GOAL: Write out everything in the Štrajk mozga album text below from "Edo Maajka chronology" down to "April 19, 2012.", word for word.

QUOTED TEXT:
[Start]

Studio album by Edo Maajka
- Released: April 21, 2012
- Recorded: October 2011 – March 2012; Morris studio; (Zagreb, Croatia); Bardo studio; (Israel);
- Genre: Bosnian hip hop, conscious hip hop
- Length: 42:43
- Label: Menart, Fmjam
- Producer: Edo Maajka (exec.), Koolade, Billain, Dash, Goce

Edo Maajka chronology
| Spomen ploča (2010) | Štrajk mozga (2012) | Put u plus (2018) |

Singles from Štrajk mozga
- "Imaš li ti šta para" Released: June 17, 2011; "Panika" Released: December 26, 2011; "Džigera beat" Released: April 19, 2012;

= Štrajk mozga =

Štrajk mozga (Mind on strike) is the fifth studio album by Bosnian hip-hop star Edo Maajka, released on April 21, 2012. Edo explained in an interview that the title refers to the escape from "norms, media, parents, religion and everything else that takes you away from yourself". The first single was "Imaš li ti šta para", followed by "Panika", for which a music video was released, and the third single "Džigera beat" was released on April 19, 2012.

[End]

ENTRIES PROVIDED:
[Start]

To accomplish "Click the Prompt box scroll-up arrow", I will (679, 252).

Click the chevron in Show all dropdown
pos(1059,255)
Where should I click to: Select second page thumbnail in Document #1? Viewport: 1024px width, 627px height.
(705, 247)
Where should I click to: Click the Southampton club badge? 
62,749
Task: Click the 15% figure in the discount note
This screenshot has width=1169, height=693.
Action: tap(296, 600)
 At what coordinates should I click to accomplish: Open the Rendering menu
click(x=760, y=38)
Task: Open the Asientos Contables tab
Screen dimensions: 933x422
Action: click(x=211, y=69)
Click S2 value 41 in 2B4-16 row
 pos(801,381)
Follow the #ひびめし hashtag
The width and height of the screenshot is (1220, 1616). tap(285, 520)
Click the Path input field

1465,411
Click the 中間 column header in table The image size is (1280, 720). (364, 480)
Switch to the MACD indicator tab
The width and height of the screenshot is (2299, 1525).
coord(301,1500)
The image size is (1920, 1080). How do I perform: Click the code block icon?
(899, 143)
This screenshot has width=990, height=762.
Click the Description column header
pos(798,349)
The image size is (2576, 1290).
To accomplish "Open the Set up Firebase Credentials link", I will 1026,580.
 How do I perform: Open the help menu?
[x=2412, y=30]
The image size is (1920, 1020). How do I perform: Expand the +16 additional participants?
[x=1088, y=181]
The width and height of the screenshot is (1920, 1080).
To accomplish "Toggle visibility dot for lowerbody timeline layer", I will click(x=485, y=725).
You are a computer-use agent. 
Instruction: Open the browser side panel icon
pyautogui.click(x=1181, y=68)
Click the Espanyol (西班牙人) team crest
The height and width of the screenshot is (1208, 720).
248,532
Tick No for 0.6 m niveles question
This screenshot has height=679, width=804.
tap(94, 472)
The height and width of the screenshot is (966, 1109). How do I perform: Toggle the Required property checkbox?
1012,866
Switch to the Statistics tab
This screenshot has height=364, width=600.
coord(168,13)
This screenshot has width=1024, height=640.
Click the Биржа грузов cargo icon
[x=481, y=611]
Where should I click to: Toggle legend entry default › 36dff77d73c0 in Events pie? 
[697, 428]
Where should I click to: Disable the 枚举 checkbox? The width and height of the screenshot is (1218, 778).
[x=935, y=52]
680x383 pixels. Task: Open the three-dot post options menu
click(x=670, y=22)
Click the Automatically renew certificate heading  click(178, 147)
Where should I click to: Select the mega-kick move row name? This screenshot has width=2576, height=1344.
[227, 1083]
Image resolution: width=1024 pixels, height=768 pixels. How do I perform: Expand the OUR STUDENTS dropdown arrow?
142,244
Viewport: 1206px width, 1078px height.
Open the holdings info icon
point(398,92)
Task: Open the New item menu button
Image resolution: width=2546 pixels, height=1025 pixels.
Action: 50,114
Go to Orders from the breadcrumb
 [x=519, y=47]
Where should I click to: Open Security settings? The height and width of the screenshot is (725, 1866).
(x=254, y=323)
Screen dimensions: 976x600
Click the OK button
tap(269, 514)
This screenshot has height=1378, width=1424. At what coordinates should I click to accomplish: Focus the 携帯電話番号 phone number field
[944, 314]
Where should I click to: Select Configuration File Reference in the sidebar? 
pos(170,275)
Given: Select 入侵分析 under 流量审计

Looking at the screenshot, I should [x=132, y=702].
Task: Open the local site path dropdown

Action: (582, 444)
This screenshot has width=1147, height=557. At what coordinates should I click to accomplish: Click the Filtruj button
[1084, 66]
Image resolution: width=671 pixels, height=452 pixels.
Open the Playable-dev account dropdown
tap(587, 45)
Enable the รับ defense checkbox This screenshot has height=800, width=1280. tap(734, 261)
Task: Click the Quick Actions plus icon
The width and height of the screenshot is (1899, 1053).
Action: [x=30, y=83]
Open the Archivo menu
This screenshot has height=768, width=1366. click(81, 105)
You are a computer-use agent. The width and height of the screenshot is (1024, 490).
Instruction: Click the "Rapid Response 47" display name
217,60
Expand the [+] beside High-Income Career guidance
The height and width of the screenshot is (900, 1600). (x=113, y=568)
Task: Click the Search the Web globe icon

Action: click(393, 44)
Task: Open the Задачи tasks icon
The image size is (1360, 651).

[End]

SOLVED PROBLEM:
Edo Maajka chronology
| Spomen ploča (2010) | Štrajk mozga (2012) | Put u plus (2018) |

Singles from Štrajk mozga
- "Imaš li ti šta para" Released: June 17, 2011; "Panika" Released: December 26, 2011; "Džigera beat" Released: April 19, 2012;

= Štrajk mozga =

Štrajk mozga (Mind on strike) is the fifth studio album by Bosnian hip-hop star Edo Maajka, released on April 21, 2012. Edo explained in an interview that the title refers to the escape from "norms, media, parents, religion and everything else that takes you away from yourself". The first single was "Imaš li ti šta para", followed by "Panika", for which a music video was released, and the third single "Džigera beat" was released on April 19, 2012.